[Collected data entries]
'''
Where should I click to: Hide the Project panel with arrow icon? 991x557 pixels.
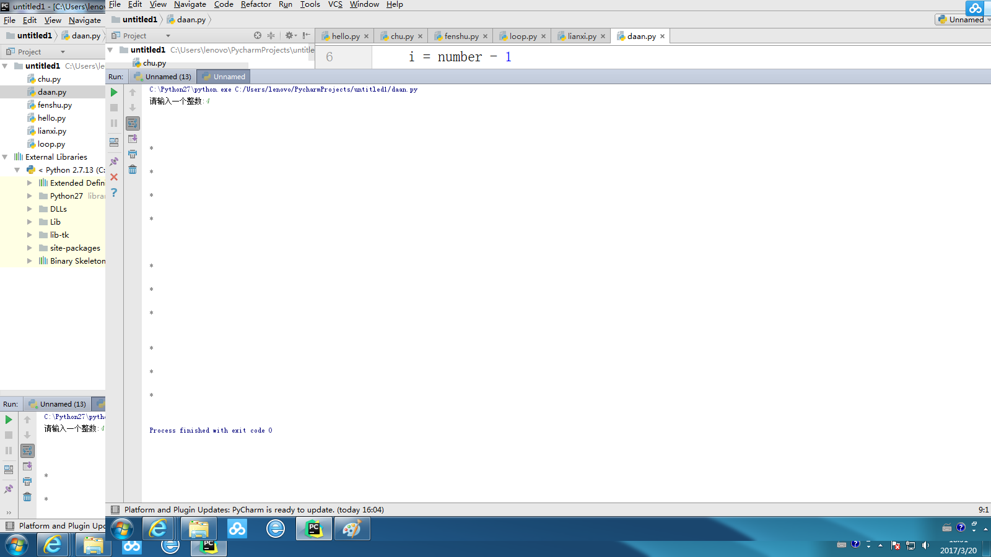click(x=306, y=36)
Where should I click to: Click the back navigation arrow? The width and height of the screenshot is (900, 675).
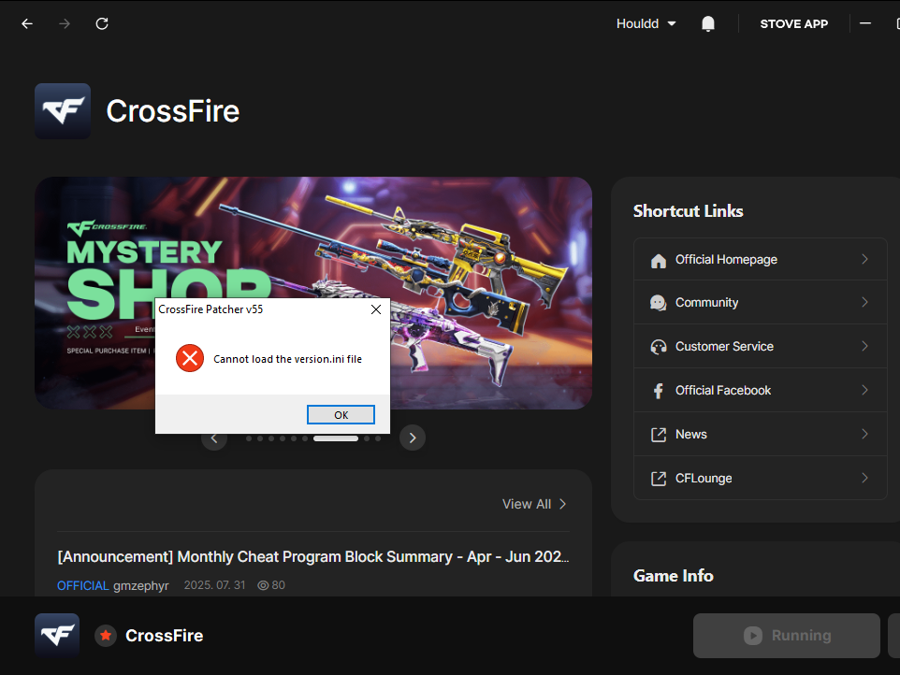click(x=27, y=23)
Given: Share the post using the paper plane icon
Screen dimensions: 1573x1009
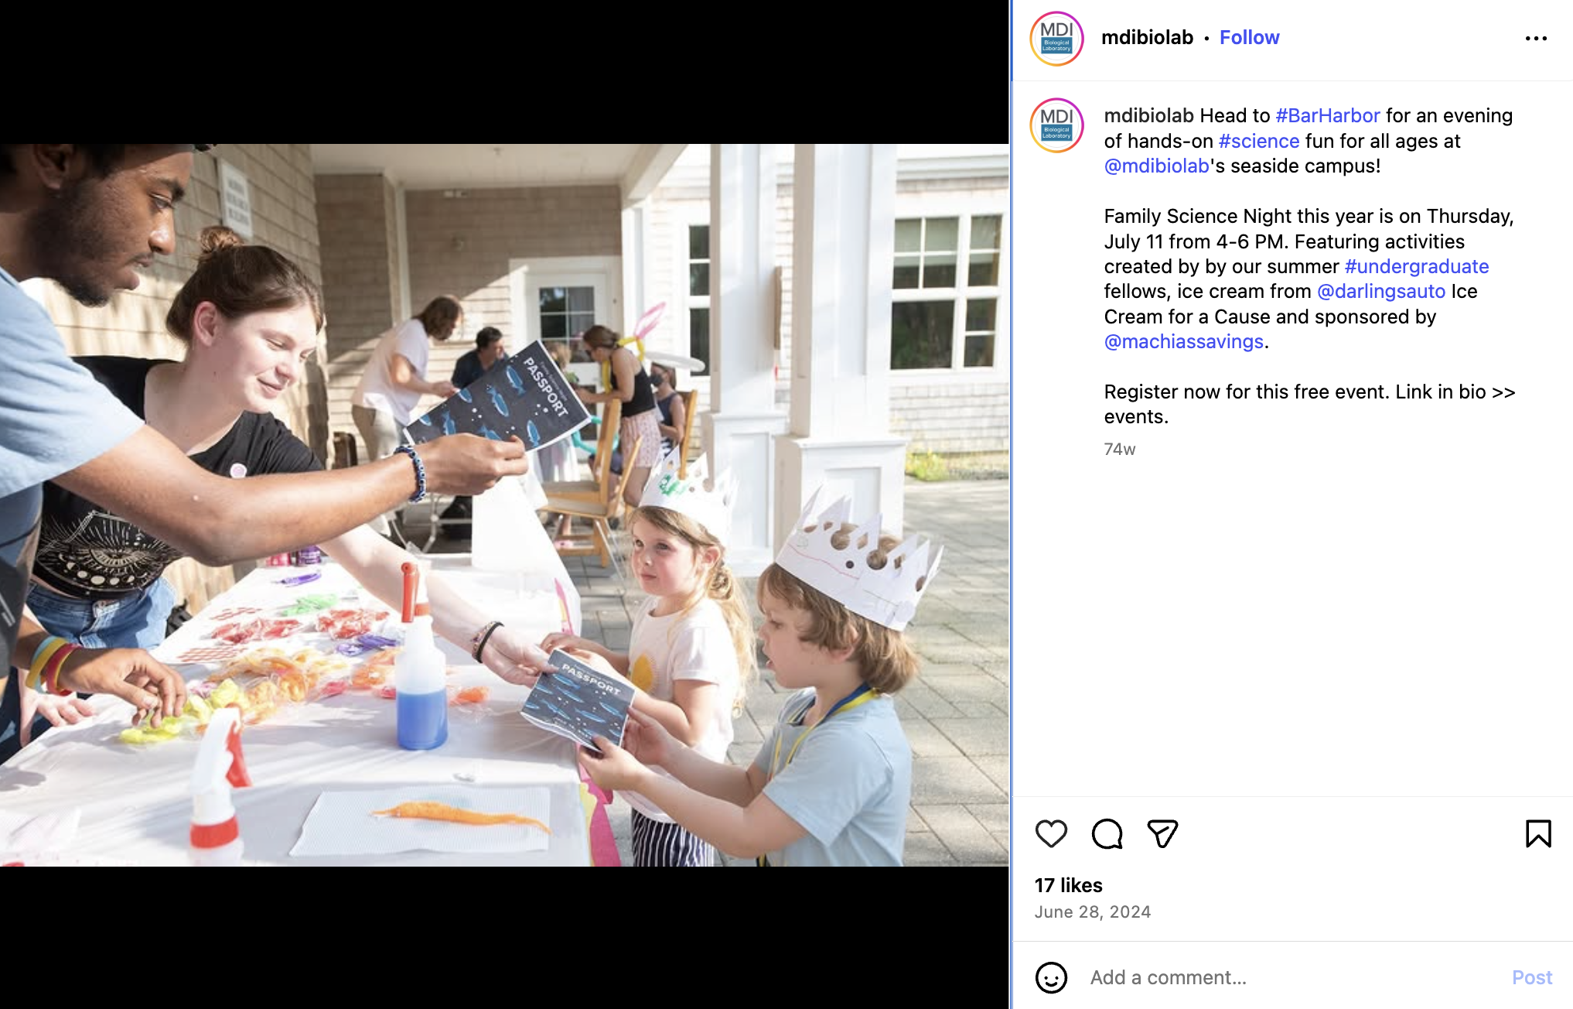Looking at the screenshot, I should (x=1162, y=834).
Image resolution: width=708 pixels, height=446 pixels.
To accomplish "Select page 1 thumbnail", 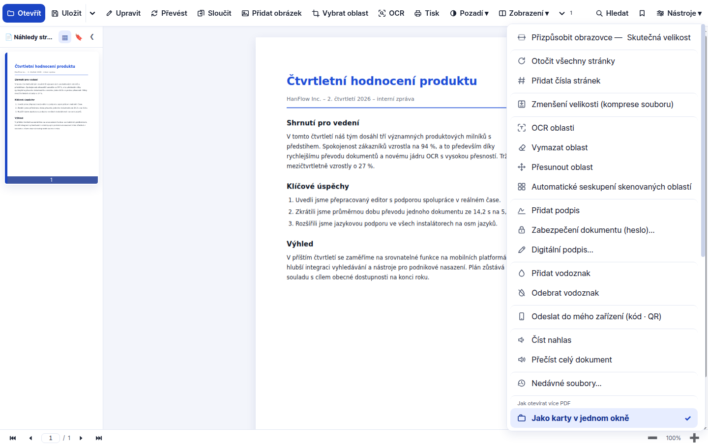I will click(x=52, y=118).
'''
'''
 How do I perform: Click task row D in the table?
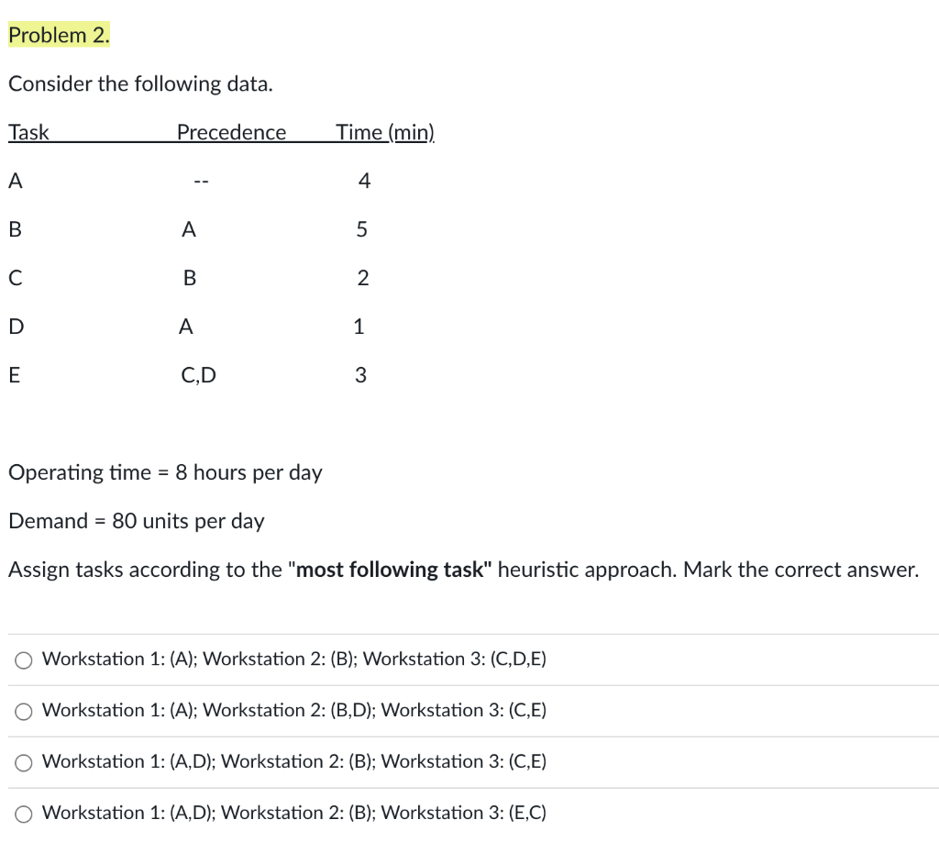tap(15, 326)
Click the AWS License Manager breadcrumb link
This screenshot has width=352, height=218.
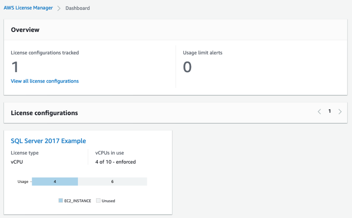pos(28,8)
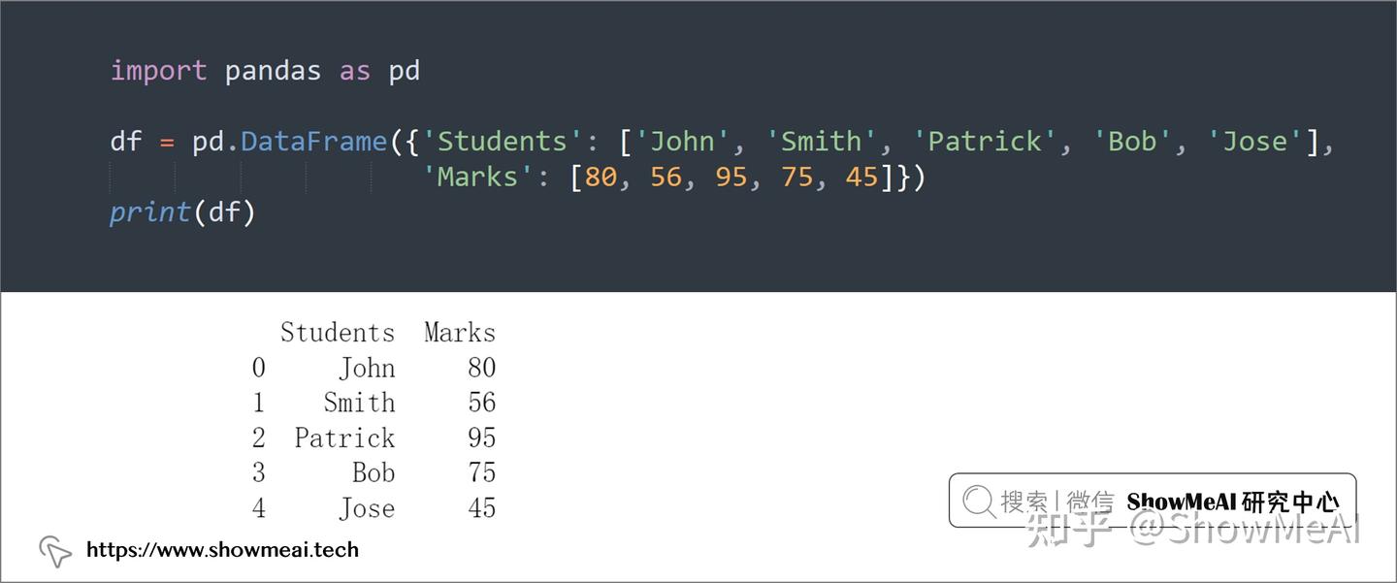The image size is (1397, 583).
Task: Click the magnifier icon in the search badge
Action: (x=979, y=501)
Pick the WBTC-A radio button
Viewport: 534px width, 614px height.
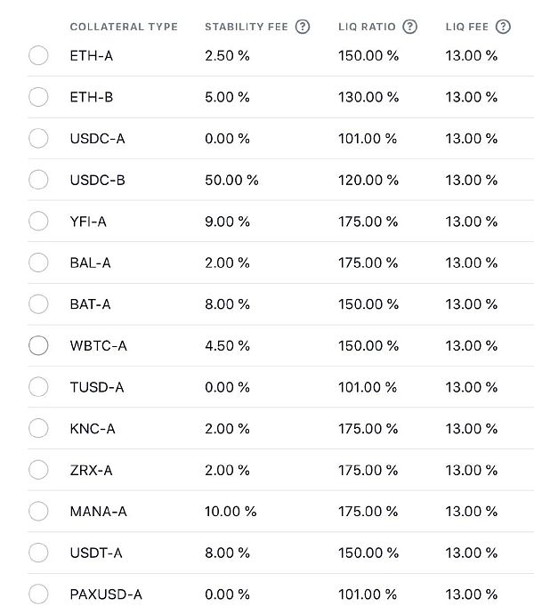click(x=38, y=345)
'''
'''
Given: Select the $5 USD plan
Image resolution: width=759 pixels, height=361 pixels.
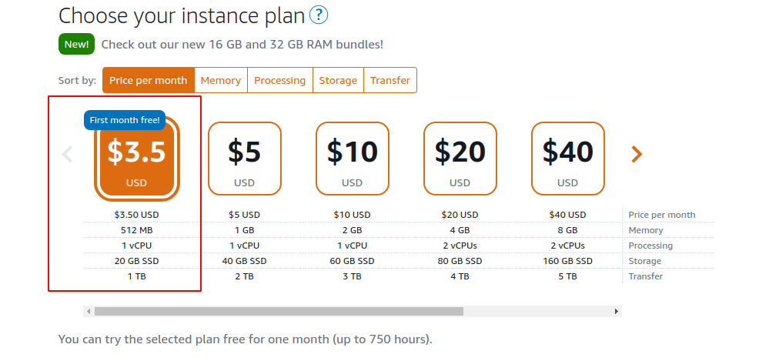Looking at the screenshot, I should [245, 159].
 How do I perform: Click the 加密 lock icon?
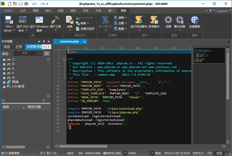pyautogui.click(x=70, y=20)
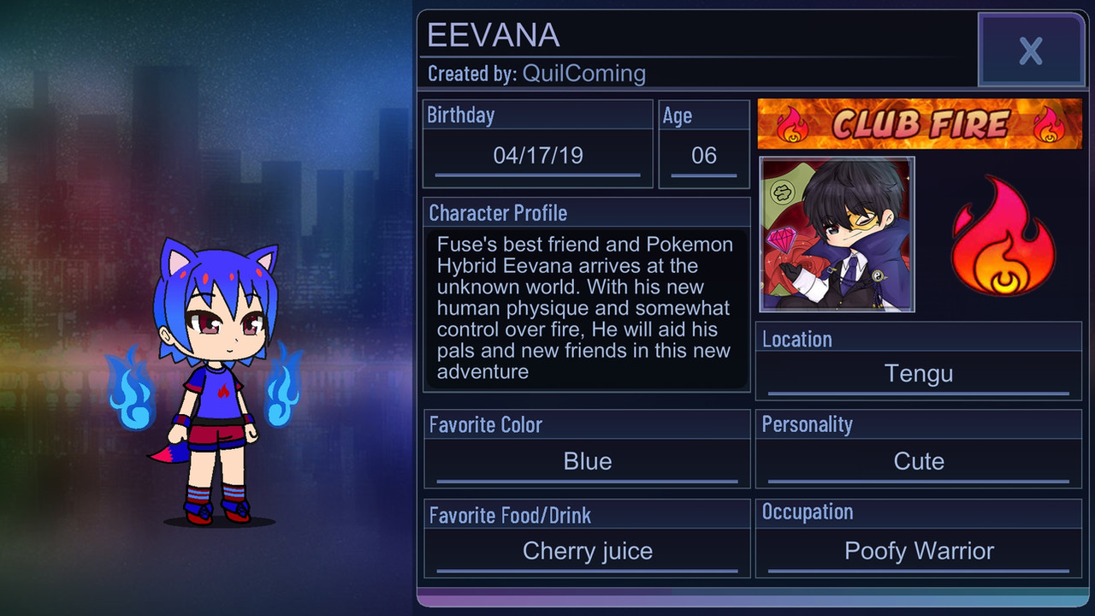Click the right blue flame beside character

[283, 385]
'''
* What you need to do
Every line above from the one with "How do I perform: Click task" down to the one with "Click the AWS License Manager breadcrumb link" must be written out exactly, and no picture may appear.

* Final answer
 How do I perform: Click task row D in the table?
tap(15, 326)
Click the AWS License Manager breadcrumb link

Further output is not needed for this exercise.